Add the packages execute cleanup service (!90395) · Merge requests · GitLab.org / GitLab

David Fernandez requested to merge 346153-services-changes-for-background-job into master Jun 16, 2022

🛶 Context

This is an extraction from !89055 (merged) due to a large MR size there.

The Packages Registry works with these core models (simplified):

flowchart LR
    Group -- 1:n --> Project
    Project -- 1:n --> Package
    Package -- 1:n --> PackageFile
    PackageFile -- 1:1 --> os((Object Storage file))

For some package formats, we allow republishing a package version. What happens is that we append the package files to the existing package.

With time, some packages can end up with many package files. All these package files take space on Object Storage.

With #346153 (closed), we're kicking off the work for adding cleanup policies for packages. Basically, users will be allowed to define cleanup rules and the backend will regularly execute the policy to remove packages/package files that are not kept by the policy.

In true iteration spirit, the first iteration will have a single rule. Users will be able to define how many duplicated package files (by filename) need to be kept.
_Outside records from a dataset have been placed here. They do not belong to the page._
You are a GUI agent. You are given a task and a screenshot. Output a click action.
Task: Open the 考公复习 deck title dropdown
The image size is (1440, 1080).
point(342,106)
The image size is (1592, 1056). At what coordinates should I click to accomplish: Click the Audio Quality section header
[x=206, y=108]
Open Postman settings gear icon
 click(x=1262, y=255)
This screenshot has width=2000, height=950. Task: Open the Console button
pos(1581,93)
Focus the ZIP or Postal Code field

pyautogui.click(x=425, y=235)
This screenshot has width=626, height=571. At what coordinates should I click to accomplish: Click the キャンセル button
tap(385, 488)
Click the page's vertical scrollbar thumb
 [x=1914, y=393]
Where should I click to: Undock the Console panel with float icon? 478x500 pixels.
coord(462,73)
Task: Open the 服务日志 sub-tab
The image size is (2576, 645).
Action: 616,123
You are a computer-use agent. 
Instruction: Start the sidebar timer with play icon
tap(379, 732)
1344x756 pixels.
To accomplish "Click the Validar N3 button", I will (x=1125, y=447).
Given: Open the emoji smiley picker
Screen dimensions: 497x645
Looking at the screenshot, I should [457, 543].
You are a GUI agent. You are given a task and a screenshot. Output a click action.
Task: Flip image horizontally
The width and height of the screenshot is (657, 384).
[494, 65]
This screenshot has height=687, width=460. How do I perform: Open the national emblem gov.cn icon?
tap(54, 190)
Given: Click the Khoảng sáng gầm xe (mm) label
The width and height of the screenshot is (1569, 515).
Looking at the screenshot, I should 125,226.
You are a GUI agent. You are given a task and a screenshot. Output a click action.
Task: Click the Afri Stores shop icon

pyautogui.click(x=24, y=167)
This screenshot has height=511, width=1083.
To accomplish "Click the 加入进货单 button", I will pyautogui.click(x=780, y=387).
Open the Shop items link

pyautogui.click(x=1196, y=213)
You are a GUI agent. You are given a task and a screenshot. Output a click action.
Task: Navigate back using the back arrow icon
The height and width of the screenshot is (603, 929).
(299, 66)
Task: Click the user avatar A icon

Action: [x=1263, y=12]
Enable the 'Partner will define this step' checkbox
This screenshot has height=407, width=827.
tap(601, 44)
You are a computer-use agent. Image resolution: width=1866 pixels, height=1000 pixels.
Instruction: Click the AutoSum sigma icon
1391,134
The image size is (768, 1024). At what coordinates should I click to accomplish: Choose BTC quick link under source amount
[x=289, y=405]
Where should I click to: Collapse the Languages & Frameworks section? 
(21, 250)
Example: for maven package, a pom.xml is uploaded on each publication. If you publish the same version 100 times, you end up with 100 pom.xml package files. Users will be able to state that they only want to keep the 10 most recent pom.xml files.

For this feature, there are several parts:

The policy model. That's !85918 (merged).
Expose the policy object through GraphQL. That's !87799 (merged).
Prepare services for the background job 👈 This MR.
The background job that executes the cleanup policies.

This is issue #346153 (closed).

This MR focuses on introducing the service (and preparing the existing ones) for the background job that will be responsible of executing the cleanup policy.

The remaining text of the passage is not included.